Cuando la dirigenta del partido Morena en Quintana Roo definió la semana pasada que Eugenio Segura y Ana Patricia Peralta son afiliados guinda y que no habrá derecho de antigüedad, lo que hizo fue refrendar la estrategia de blindar la continuidad del proyecto político prevaleciente en la entidad. También incluyó, por omisión, al aspirante de la otra corriente interna, Rafael Marín, quien no tendrá preferencia por ser fundador y que serán las encuestas las que decidirán.
El proceso se calentó más, ante lo que se mostró como un segundo destape del senador puntero en las encuestas, quien avanza otra vez en solitario ante la “no llegada” del aún director de las aduanas del país.
Reforma electoral, catalizador
La reforma electoral es y seguirá siendo el catalizador de la decisión que se vaya a tomar en Quintana Roo y San Luis Potosí, donde el grupo de Jorge Emilio y Manuel Velasco tienen evidentes intereses.
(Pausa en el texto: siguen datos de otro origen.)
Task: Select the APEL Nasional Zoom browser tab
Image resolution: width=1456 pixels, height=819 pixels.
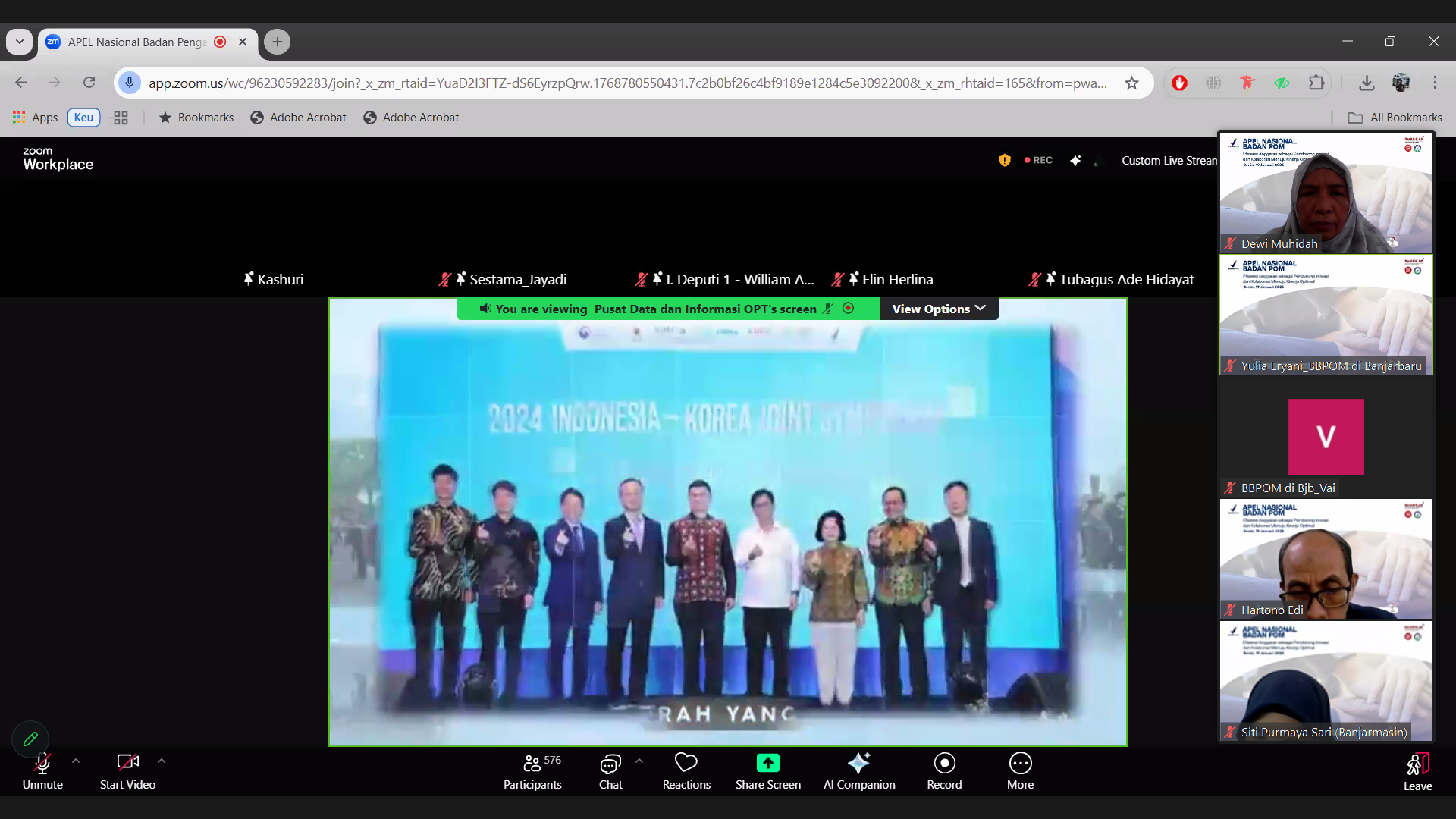Action: (136, 42)
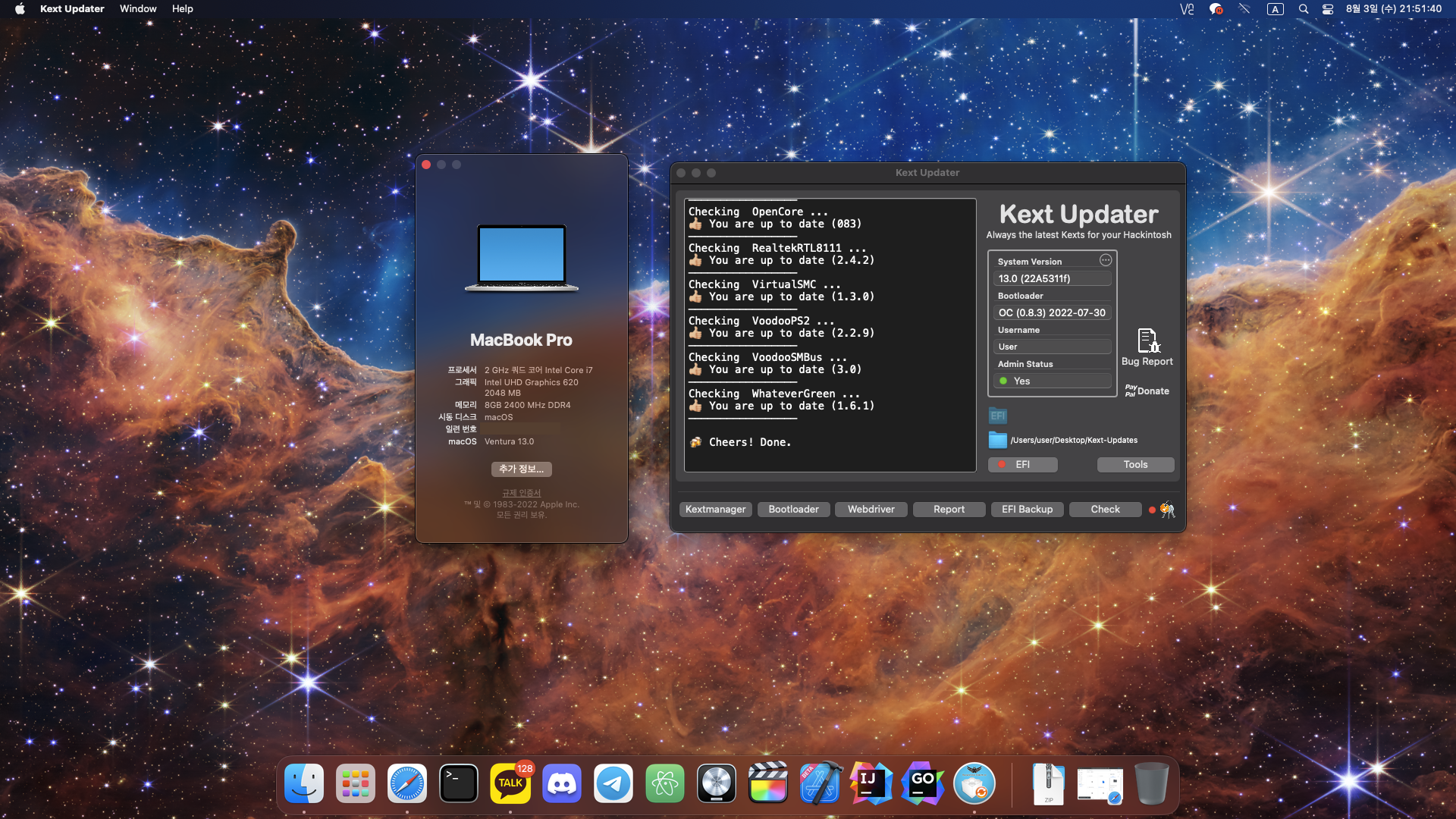
Task: Click the dimmed EFI folder icon
Action: pos(997,416)
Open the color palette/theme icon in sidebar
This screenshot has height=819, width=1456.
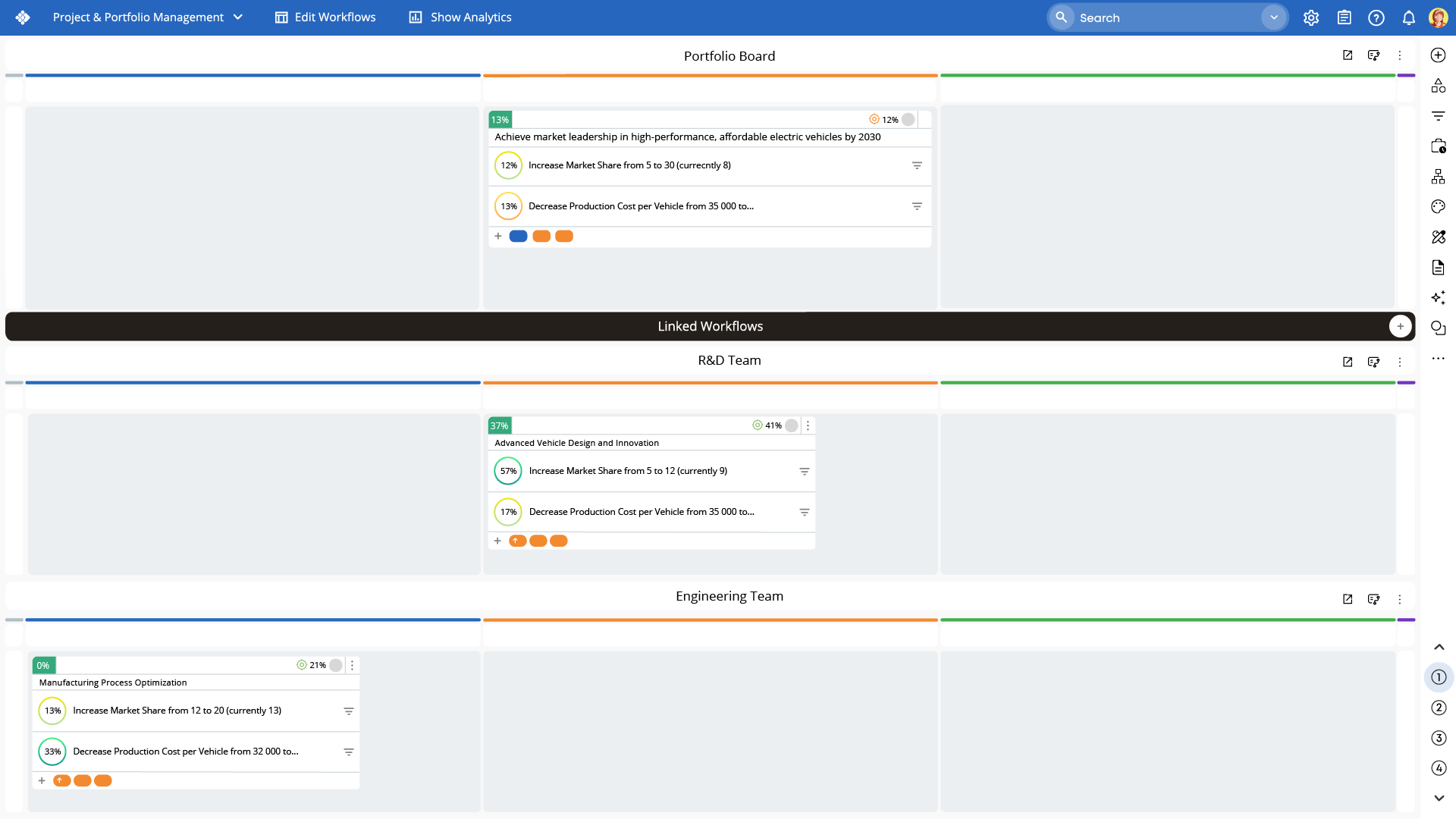click(1439, 206)
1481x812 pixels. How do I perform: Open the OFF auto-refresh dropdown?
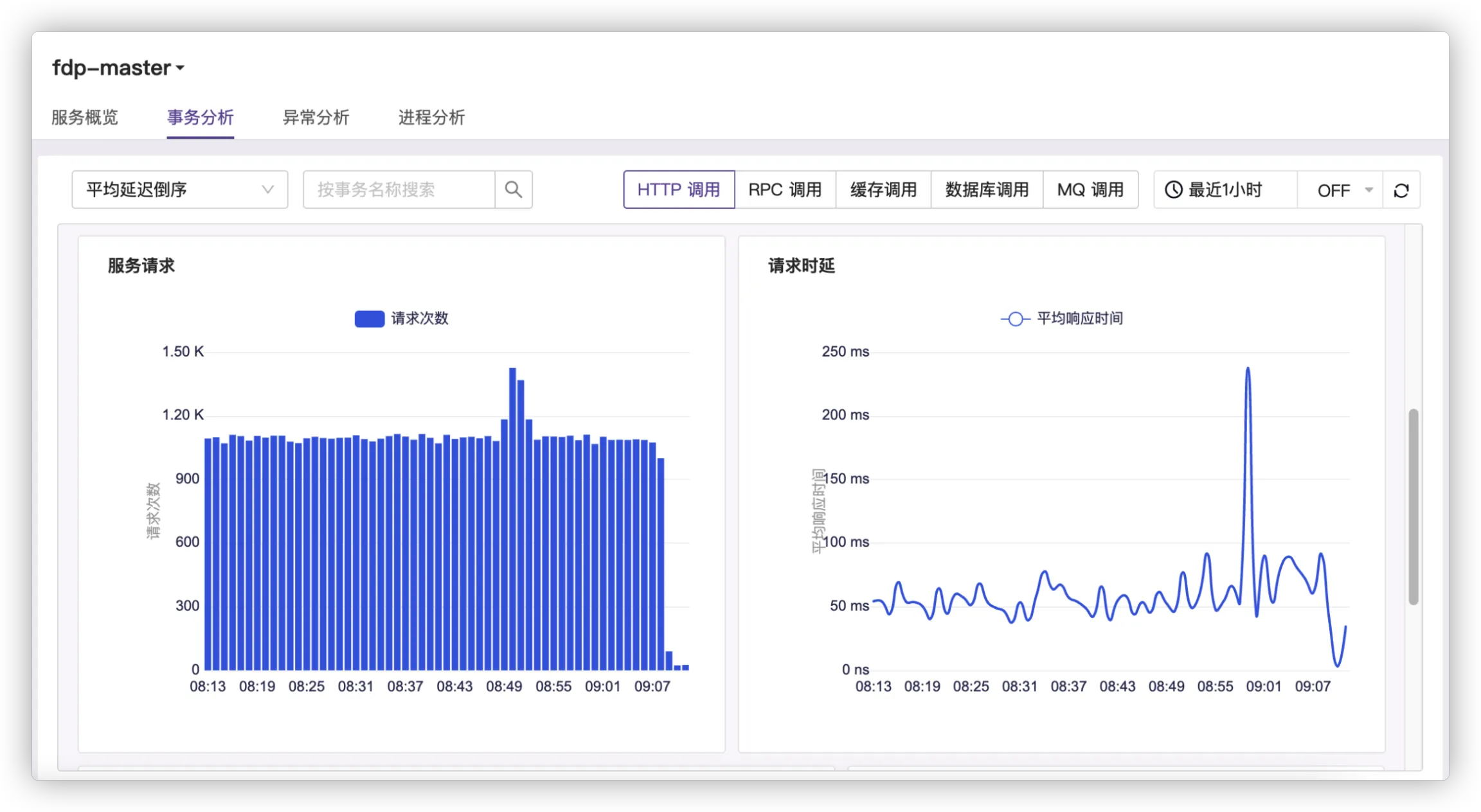pos(1340,190)
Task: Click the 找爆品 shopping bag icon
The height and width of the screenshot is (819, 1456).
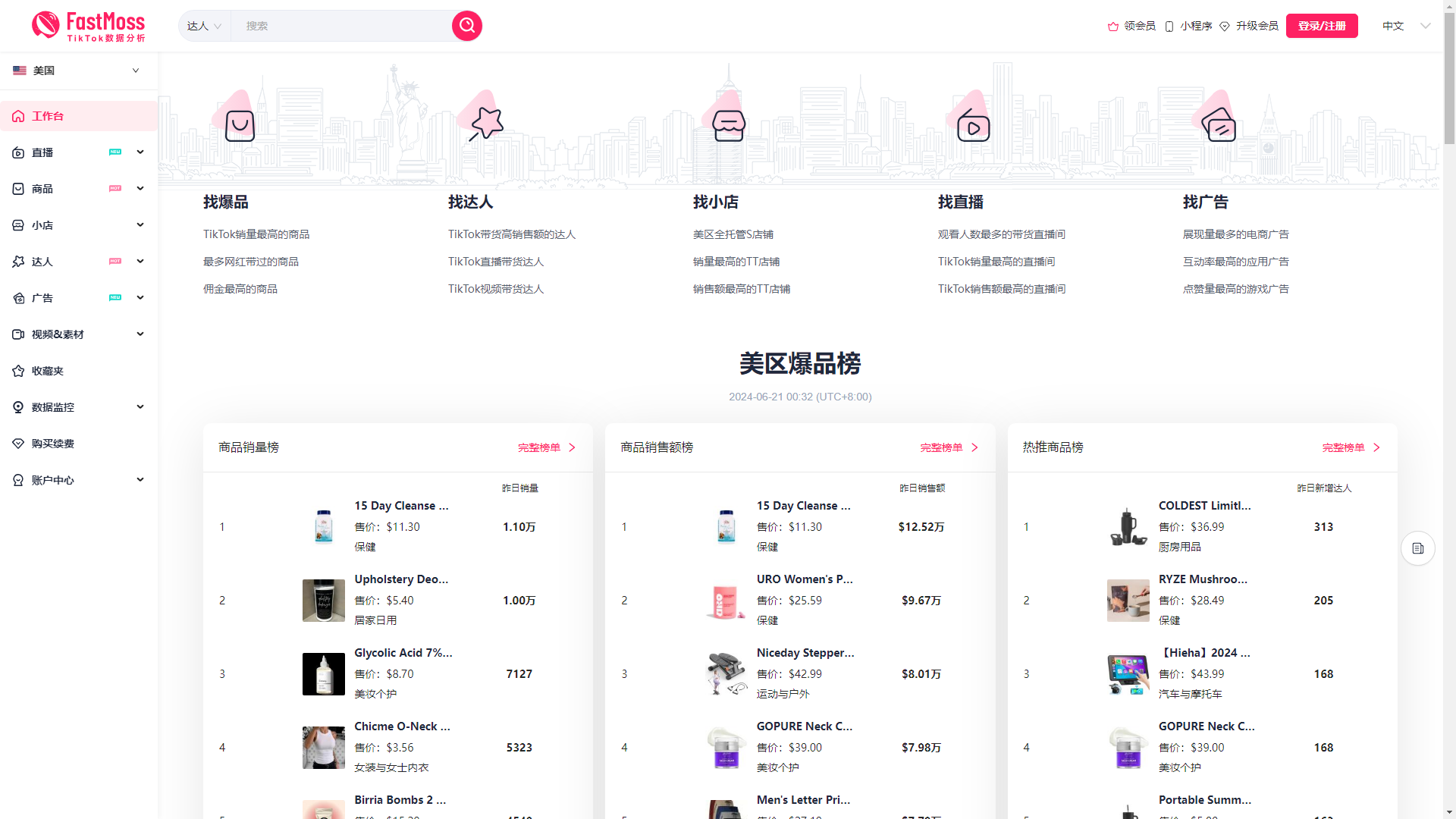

Habría al menos tres escenarios conforme avanza la iniciativa de reforma que supuestamente ingresará mañana martes 24 de febrero al Congreso de la Unión, vía la Cámara de Diputados que será al parecer la de origen.
a) El verde no apoya la reforma y no se queda con Quintana Roo ni San Luis Potosí.
b) El verde sí apoya la reforma y sí se queda con Quintana Roo y San Luis Potosí.
c) El verde no apoya la reforma, pero sí se queda con Quintana Roo y en San Luis Potosí va solo para enfrentar a Morena en las urnas.
¿Usted cuál escenario de los anteriores cree que va a prevalecer? ¿O tiene alguna otra propuesta de escenario?
¿Qué es lo que generó el “segundo destape” en solitario de Eugenio Segura? He ahí la cuestión, como diría el clásico. ¿La certeza de algún acuerdo en Palacio Nacional?
¿Más mítines de Rafa sin Rafa?
Como en el primer destape de hace casi año y medio, Eugenio parece ir solo ante la reversa marinista que deja colgados a los “Amigos de Rafael Marín” por segunda vez, similar a 2022.
Ahora, a ver cómo le van hacer para seguir sosteniendo “mítines de Rafa sin Rafa”.
No vaya a ser que a Rafa solo le interese garantizar posiciones para sus allegadas y allegados, pero no tanto la gubernatura, como al parecer sucedió en el proceso pasado. ¿se repetirá la historia?
La pelota sigue en el cuadro y no ha caído el último out; el proceso comenzará formalmente dentro de un año. Usted tiene la última palabra.